_PAGE EXCERPT_.
★ ★ ★ ★ ★

Exhaust gas discharged from the engine passes through the exhaust system, and flows into the muffler body 2 from the muffler pipe 3. When the exhaust gas passes through the muffler body 2, exhaust noise of the exhaust gas is muffled. The muffled exhaust gas flows out to the tail pipe 4 and is discharged to the outside from the muffler cutter 5. The muffler body 2 has various cross-sectional shapes such as a circular cross section, an elliptical cross section, and a substantially triangular cross section in relation to the vehicle on which the muffler body 2 is mounted.

A pair of left and right muffler-side hanger stays 6 is disposed on the rear end surface 2b of the muffler body 2. The muffler-side hanger stays 6 are muffler-side hangers. Since the muffler-side hanger stays 6 have shapes that are substantially symmetrical, the same reference numeral will be given for convenience.

Each muffler-side hanger stay 6 is a rod-shaped metal member. One end of the muffler-side hanger stay 6 is bent along an upper edge of the rear end surface 2b, and is joined by, for example, welding. The middle of the other end of the muffler-side hanger stay 6 extends diagonally downward from the rear end surface 2b to the rear side. The other end is bent forward and extends to a position where the other end overlaps with the rear side surface of the muffler body 2, so that a substantially horizontal suspended hook 6a is formed.

A pair of left and right vehicle body-side hanger stays 7 is disposed above a position corresponding to the suspended hooks 6a of the muffler-side hanger stays 6. The vehicle body-side hanger stays 7 have the same shape and are vehicle body-side hangers. Each vehicle body-side hanger stay 7 is formed of a bent rod-shaped metal member. One end of the vehicle body-side hanger stay 7 is fixed to a floor bracket, a floor cross member, or the like on a lower surface of the vehicle by, for example, welding. The middle of the vehicle body-side hanger stay 7 extends downward. The other end includes a suspending hook 7a. The suspending hook 7a bends in an L shape to the rear side of the muffler body 2 and is parallel to the suspended hook 6a of the muffler-side hanger stay 6.

The suspended hook 6a of the muffler-side hanger stay 6 and the suspending hook 7a of the vehicle body-side hanger stay 7 facing the suspended hook 6a are coupled by a cushion rubber 8. The cushion rubber 8 is a cushion member. As illustrated in FIG. 3, the cushion rubber 8 has an elliptical shape with a major axis as a main axis. The cushion rubber 8 has a hook hole 8a and a hook hole 8b on two sides of the main axis. The suspended hook 6a of the muffler-side hanger stay 6 is inserted into the hook hole 8a. The suspending hook 7a of the vehicle body-side hanger stay 7 is inserted into the hook hole 8b. The hook hole 8a is another hook hole. The cushion rubber 8 further has a substantially H-shaped hollow 8c in the center. The movability of the cushion rubber 8 is controlled by the hollow 8c. Although not illustrated, the muffler pipe 3 is supported on the bottom of the vehicle body by another cushion rubber. The muffler pipe 3 is coupled to the front of the muffler body 2.

★ ★ ★ ★ ★

_RECORDS PROVIDED_.
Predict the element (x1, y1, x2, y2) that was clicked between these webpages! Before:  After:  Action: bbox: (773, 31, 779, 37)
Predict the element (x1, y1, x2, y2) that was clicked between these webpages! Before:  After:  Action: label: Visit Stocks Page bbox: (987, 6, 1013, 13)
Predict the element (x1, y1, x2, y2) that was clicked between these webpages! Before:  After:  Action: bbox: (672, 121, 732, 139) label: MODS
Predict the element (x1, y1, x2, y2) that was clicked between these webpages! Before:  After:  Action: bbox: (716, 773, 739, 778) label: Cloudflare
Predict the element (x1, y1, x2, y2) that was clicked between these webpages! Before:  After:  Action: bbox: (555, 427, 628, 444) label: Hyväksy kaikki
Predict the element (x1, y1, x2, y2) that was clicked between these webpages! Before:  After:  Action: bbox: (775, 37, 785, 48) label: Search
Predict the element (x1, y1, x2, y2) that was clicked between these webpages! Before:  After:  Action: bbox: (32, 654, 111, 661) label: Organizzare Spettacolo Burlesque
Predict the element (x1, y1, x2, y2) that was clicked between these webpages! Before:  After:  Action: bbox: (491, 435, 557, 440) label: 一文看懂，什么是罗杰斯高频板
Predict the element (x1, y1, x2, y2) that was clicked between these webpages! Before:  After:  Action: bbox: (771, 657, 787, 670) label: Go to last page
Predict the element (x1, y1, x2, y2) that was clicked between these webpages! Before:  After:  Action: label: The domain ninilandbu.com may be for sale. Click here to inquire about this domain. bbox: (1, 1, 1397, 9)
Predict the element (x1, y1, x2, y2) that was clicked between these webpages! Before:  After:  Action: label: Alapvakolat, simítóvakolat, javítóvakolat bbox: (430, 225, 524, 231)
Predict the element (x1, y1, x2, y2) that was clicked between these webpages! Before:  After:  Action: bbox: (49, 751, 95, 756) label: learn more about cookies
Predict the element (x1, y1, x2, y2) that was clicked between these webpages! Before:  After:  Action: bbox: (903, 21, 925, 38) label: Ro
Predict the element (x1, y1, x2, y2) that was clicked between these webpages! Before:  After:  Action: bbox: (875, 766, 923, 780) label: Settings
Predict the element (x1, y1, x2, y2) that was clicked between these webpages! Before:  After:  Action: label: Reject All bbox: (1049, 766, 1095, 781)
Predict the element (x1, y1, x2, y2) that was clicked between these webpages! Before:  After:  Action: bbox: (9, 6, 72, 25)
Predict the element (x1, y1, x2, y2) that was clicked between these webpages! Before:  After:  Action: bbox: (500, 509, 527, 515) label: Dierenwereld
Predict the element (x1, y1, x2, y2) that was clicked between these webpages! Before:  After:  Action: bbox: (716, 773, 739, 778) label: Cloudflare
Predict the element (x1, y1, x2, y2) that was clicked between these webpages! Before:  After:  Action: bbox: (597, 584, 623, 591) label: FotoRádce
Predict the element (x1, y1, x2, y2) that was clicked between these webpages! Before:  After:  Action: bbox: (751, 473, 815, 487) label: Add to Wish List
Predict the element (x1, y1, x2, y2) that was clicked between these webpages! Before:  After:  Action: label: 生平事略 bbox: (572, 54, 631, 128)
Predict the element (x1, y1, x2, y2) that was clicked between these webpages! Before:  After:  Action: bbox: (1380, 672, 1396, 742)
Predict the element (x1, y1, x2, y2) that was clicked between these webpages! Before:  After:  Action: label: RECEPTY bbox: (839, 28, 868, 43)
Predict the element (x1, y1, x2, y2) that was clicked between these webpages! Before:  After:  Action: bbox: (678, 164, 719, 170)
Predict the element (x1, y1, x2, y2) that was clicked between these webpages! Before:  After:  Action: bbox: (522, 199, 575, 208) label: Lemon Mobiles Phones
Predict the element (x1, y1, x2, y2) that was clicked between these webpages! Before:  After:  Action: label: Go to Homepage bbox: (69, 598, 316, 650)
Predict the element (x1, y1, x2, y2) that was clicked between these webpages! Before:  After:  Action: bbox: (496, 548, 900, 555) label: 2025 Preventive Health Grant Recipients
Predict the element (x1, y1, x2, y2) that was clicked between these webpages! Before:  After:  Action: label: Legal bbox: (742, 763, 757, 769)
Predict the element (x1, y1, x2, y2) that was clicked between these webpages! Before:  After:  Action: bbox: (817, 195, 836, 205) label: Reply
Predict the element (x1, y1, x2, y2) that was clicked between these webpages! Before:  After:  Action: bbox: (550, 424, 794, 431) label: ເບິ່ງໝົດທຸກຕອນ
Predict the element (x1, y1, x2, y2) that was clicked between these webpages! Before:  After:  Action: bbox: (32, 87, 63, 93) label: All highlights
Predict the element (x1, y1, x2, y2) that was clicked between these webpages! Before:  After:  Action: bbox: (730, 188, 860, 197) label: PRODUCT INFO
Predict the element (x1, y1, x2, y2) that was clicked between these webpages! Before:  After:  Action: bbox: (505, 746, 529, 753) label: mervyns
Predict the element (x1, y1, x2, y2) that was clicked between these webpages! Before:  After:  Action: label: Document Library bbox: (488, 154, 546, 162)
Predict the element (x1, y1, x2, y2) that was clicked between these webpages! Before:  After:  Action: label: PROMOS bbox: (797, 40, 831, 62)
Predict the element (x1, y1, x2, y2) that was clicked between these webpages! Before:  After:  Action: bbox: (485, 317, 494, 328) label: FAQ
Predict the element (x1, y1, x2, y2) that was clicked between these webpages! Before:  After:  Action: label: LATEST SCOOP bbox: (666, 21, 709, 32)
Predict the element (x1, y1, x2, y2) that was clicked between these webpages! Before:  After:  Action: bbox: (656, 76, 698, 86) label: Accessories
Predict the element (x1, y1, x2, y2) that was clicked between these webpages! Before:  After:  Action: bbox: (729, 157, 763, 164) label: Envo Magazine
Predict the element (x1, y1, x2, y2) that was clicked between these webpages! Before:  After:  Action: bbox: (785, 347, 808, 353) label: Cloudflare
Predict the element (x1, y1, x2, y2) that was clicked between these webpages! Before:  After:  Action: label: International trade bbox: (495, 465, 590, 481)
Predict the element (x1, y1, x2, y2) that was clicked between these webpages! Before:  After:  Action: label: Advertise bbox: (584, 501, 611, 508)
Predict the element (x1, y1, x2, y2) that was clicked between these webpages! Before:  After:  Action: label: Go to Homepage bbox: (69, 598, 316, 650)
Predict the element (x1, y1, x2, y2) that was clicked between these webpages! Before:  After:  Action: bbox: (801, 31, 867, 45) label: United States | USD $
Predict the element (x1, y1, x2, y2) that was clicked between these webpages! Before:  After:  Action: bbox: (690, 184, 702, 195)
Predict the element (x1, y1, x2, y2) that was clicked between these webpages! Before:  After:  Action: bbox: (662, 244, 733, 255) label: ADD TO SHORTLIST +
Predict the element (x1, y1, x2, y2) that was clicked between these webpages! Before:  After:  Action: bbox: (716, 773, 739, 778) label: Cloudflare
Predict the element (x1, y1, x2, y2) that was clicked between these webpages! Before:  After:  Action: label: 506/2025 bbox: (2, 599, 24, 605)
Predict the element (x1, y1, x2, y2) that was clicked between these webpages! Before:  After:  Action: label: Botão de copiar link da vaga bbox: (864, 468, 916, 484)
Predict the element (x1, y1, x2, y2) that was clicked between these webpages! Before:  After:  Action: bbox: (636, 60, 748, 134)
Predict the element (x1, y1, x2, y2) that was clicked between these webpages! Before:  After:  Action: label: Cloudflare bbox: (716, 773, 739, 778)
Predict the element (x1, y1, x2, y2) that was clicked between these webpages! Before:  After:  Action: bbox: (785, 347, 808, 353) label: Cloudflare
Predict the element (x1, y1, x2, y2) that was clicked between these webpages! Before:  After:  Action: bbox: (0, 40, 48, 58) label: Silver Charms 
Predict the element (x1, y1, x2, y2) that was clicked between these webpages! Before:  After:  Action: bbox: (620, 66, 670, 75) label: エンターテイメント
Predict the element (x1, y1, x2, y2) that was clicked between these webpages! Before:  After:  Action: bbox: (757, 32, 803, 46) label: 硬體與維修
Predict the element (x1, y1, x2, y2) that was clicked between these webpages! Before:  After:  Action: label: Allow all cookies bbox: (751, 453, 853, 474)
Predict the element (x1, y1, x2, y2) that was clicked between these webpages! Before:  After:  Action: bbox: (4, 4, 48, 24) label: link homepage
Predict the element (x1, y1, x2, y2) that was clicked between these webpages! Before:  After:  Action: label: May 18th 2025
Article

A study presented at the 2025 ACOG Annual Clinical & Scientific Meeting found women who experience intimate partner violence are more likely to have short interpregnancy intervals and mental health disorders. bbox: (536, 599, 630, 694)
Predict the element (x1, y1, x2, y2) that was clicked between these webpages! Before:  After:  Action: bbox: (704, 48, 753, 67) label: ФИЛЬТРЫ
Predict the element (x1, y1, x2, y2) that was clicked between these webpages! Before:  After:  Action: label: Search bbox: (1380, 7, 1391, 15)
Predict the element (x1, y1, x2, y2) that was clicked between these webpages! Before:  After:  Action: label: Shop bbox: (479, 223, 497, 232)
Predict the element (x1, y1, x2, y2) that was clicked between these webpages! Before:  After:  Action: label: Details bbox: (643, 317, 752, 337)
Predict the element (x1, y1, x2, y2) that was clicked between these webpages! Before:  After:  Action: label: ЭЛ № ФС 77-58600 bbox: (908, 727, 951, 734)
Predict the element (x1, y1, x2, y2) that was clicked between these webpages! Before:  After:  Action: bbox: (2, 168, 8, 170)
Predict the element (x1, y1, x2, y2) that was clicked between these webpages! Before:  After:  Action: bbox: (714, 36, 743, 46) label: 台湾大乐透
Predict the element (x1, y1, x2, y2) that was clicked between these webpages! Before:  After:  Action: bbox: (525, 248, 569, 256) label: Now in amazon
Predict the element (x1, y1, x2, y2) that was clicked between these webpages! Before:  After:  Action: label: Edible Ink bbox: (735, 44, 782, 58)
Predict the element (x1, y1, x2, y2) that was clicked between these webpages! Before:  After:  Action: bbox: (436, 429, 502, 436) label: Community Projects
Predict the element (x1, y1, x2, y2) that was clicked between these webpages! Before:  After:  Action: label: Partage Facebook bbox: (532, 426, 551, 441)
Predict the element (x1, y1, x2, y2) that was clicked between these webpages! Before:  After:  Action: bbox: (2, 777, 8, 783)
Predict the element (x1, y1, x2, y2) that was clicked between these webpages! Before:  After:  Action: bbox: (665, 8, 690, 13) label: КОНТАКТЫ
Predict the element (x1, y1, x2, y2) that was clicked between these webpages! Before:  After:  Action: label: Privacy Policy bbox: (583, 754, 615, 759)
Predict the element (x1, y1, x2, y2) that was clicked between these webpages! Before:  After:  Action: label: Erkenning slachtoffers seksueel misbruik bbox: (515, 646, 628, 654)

★ ★ ★ ★ ★

_LIST OF TASKS_.
(a) From the muffler mounting description, copy the passage that begins at the words "Exhaust gas discharged" and stops after the words "2 is mounted.".
(b) Edit the rows, starting at the row that contains "28, 868, 43)" and stopping after the row that contains "label: PRODUCT INFO". Replace "webpages" with "web pages" and give back only those rows, otherwise unchanged.

_WORKED ANSWERS_.
(a)
Exhaust gas discharged from the engine passes through the exhaust system, and flows into the muffler body 2 from the muffler pipe 3. When the exhaust gas passes through the muffler body 2, exhaust noise of the exhaust gas is muffled. The muffled exhaust gas flows out to the tail pipe 4 and is discharged to the outside from the muffler cutter 5. The muffler body 2 has various cross-sectional shapes such as a circular cross section, an elliptical cross section, and a substantially triangular cross section in relation to the vehicle on which the muffler body 2 is mounted.

(b)
Predict the element (x1, y1, x2, y2) that was clicked between these web pages! Before:  After:  Action: label: RECEPTY bbox: (839, 28, 868, 43)
Predict the element (x1, y1, x2, y2) that was clicked between these web pages! Before:  After:  Action: bbox: (678, 164, 719, 170)
Predict the element (x1, y1, x2, y2) that was clicked between these web pages! Before:  After:  Action: bbox: (522, 199, 575, 208) label: Lemon Mobiles Phones
Predict the element (x1, y1, x2, y2) that was clicked between these web pages! Before:  After:  Action: label: Go to Homepage bbox: (69, 598, 316, 650)
Predict the element (x1, y1, x2, y2) that was clicked between these web pages! Before:  After:  Action: bbox: (496, 548, 900, 555) label: 2025 Preventive Health Grant Recipients
Predict the element (x1, y1, x2, y2) that was clicked between these web pages! Before:  After:  Action: label: Legal bbox: (742, 763, 757, 769)
Predict the element (x1, y1, x2, y2) that was clicked between these web pages! Before:  After:  Action: bbox: (817, 195, 836, 205) label: Reply
Predict the element (x1, y1, x2, y2) that was clicked between these web pages! Before:  After:  Action: bbox: (550, 424, 794, 431) label: ເບິ່ງໝົດທຸກຕອນ
Predict the element (x1, y1, x2, y2) that was clicked between these web pages! Before:  After:  Action: bbox: (32, 87, 63, 93) label: All highlights
Predict the element (x1, y1, x2, y2) that was clicked between these web pages! Before:  After:  Action: bbox: (730, 188, 860, 197) label: PRODUCT INFO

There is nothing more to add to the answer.